Profiling Challenge Results
A few days ago, I posted a
Performance Profile Visualization Challenge
# Clone the repo
$ git clone https://github.com/tigerbeetle/tigerbeetle
$ cd tigerbeetle
$ git switch --detach 0e8be09fb44058c4b37af1fa66458f692e840f8b
# Build the code once to cache compilation
$ ./zig/download.sh
$ ./zig/zig build test -- Cluster
# This is the command we are optimizing
$ /usr/bin/time ./zig/zig build test -- Cluster
151.46 real 146.78 user 4.56 sys
The performance bug in the above code is massive, and it is very obvious. It’s really not hard to find it. The challenge is to find it quickly, to visualize the results in a way that directly points at the culprit, rather the presenting the user with bajillion of tables, graphs, timelines and fires.
Here’s the buggy line:
// For performance, don't run every tick.

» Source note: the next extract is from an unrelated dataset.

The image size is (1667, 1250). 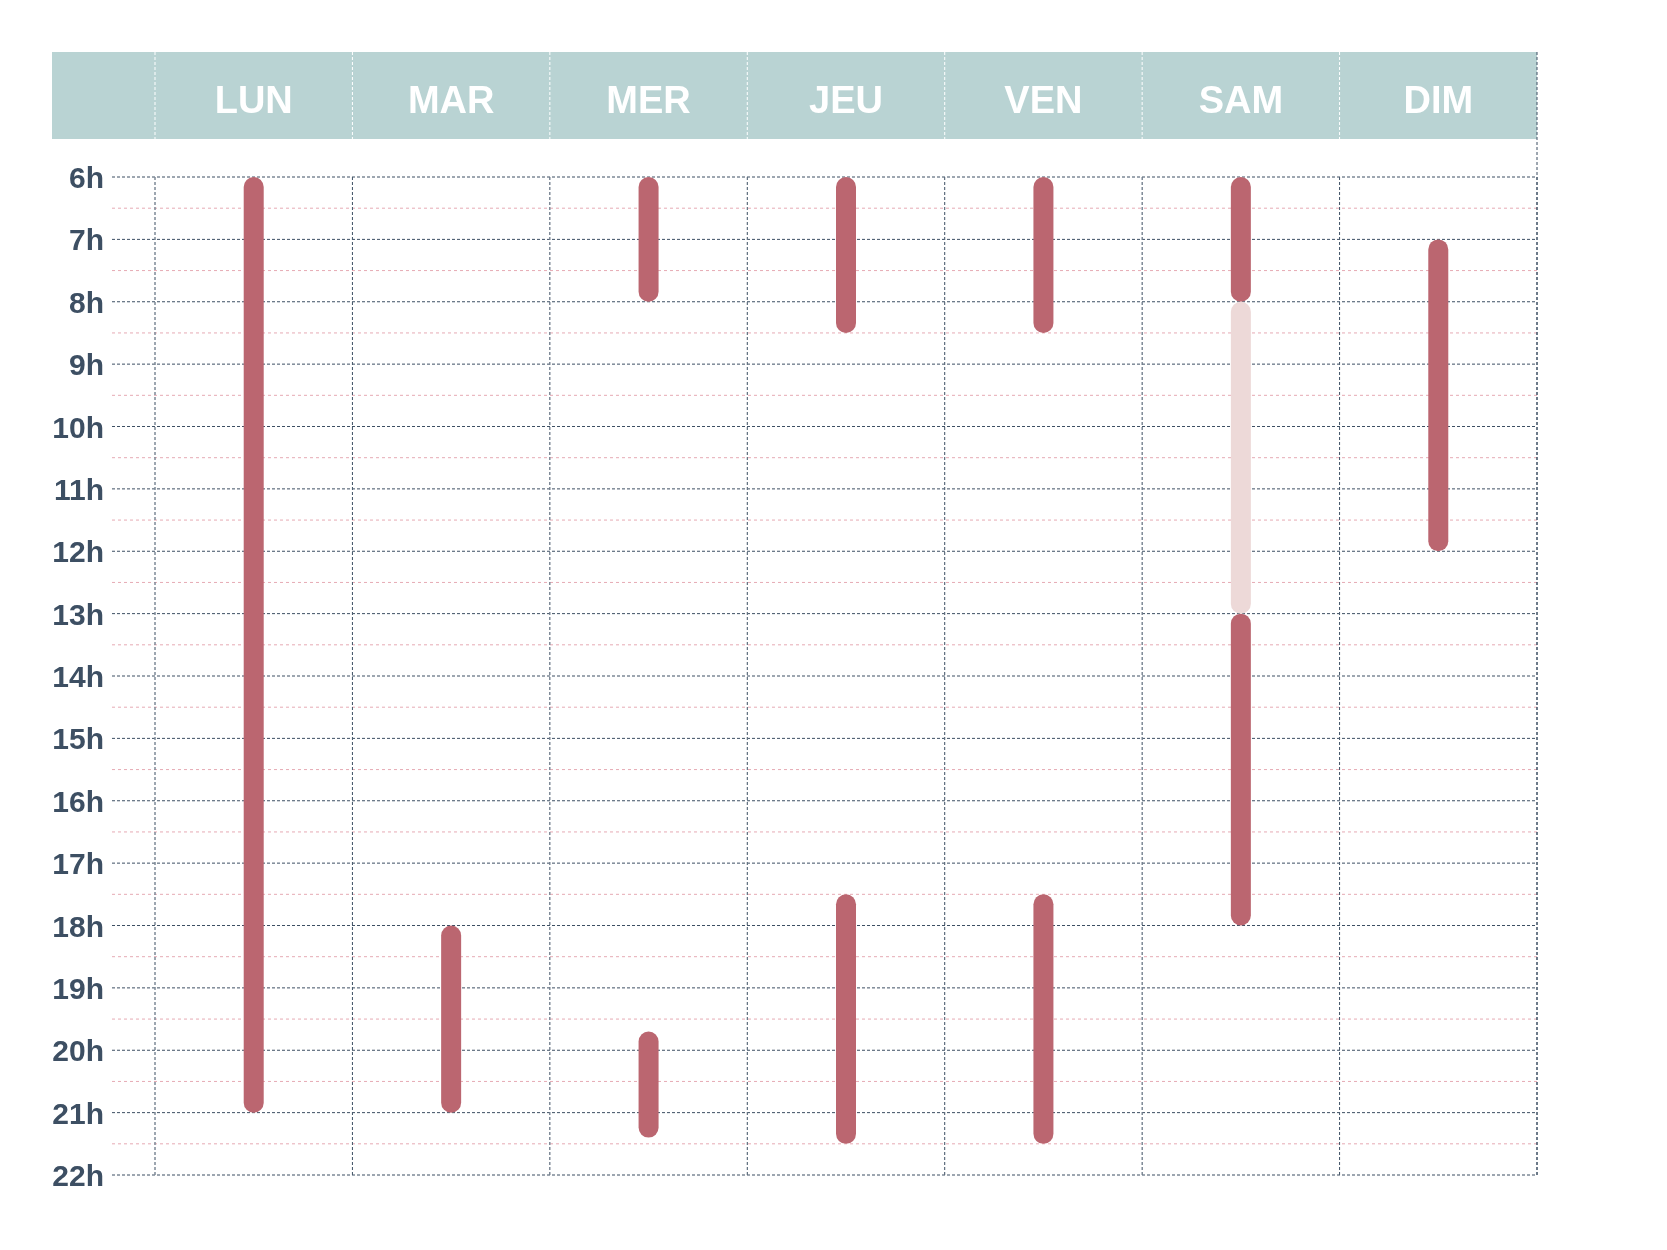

if (i % 100 == 0) JournalChecker.check(replica);
The logic is sound! The problem is a typo — instead of tick
, the counter for virtual time, the code uses i
, the index of replica. So, instead of running a check every
100th tick, the code ends up running the check every tick,
but only for replcia 0.
The results of profiling challenge are mixed for me. Looks like the next time something like this comes up, I’ll be wasting some time again!
Narrators voice: it is, in fact, coming up right now, and matklad is simply procrastinating from slogging through actual profiling in favor of writing yet another article.

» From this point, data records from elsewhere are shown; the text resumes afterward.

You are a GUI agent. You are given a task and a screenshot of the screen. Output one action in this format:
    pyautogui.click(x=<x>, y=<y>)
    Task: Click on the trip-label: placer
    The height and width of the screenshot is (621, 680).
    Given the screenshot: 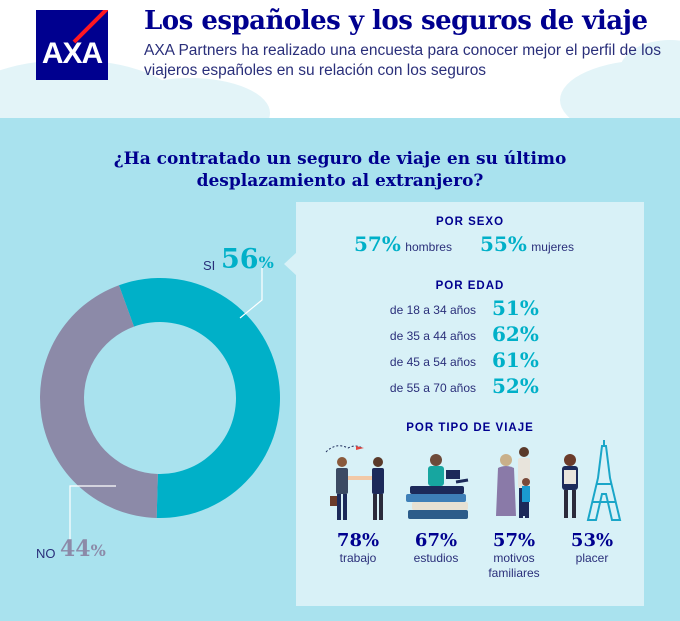 What is the action you would take?
    pyautogui.click(x=592, y=558)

The only full solution was presented by @vimpostor, using KDAB/hotspot.
The results are truly remarkable:
Go to the “By File” tab, sort by “Cycles:Pu (incl.)”, navigate to the first non-Zig-Toolchain file, and the line is visible directly at the top:
That cluster.zig:502
is precisely the offending line.
That’s exactly what I’ve been asking for! Granted, knowing that you
need to click “By File” tab and then “Cycles:Pu” (who the heck is
Pu
?)
is arcane, but I can live with that. The bigger problem is
that when I run hotspot, there’s simply no “By File” tab =/ I
assume this is some sort of a newer feature (mine is 1.5.90
)? Eagerly waiting for that!
Anyway, @vimpostor, you are the official winner of the challenge, even if I can’t reproduce the result!

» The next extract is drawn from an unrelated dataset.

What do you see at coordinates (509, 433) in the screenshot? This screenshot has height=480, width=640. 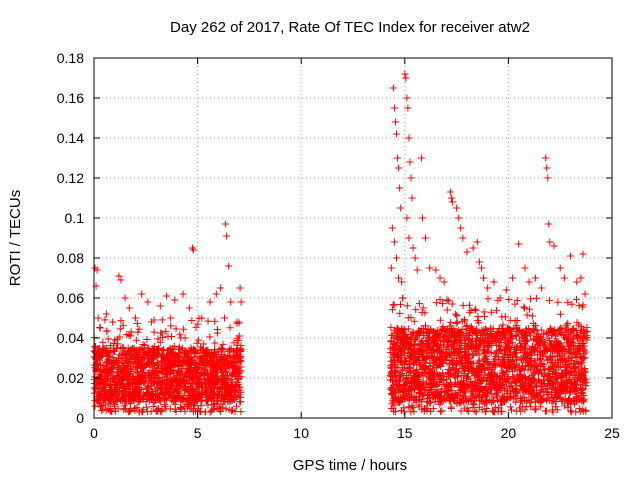 I see `x-tick-label: 20` at bounding box center [509, 433].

A MacOS solution was presented by @delamarch3, using Instruments:
I found the line of code in xcode instruments using the cycles CPU counter. The default setting of sampling every 1M events wasn’t granular enough to find the specific line, only the function, so I reduced it to 750K.
I have very mixed feelings here. Instruments is a beast, and even finding where do I change the sample rate was a challenge. And then, when I did that, the thing just failed with some obscure error. Using some other method, I was able to get a picture similar to that in the screenshot. I do have mixed feelings here — the problem is that I need to click on the right function to see the right line, and it isn’t obvious which function is the right one! It is in the middle of the stack of hottest functions!
Finally, @pierricgimmig shared this cool video profiling with Orbit:
https://www.youtube.com/watch?v=FUh6ZgxeqRs
This does look great and simple, it took only 15 seconds to get something reasonable and identify the clump of hot functions. But it doesn’t actually show the problematic line of code!
Instead, the video focuses on stdx.zeroed
and its caller,
check
, which are just below the actual problem. And this
is exactly the trap I myself fell into when doing this
profiling for real!
My profiler pointed me at stdx.zeroed
, so I first went
optimizing that, thinking that the problem was that it is
horribly slow in debug due to un-eliminated bounds check, but that
wasn’t fruitful. Than, I spend some time looking at the check
and thinking how could I speed it up, by introducing
some kind of caching, or maybe moving the check forward to when the
data are modified. That was hard, so I was discouraged and shelved the
whole thing. Then, at the end of the day, when I was closing my editor
windows I looked at the thing with fresh eyes, and noticed the check
’s call-site by accident!
Summing up, it feels like profiling is easy to do if you do it every day, if you have working tacit knowledge of what to look at, and what’s best ignored. If you are, like me, opening a profiler once every couple of months, you’ll be wasting a lot of time every time to just get into the groove. At least until that presumably new version of hotspot comes out!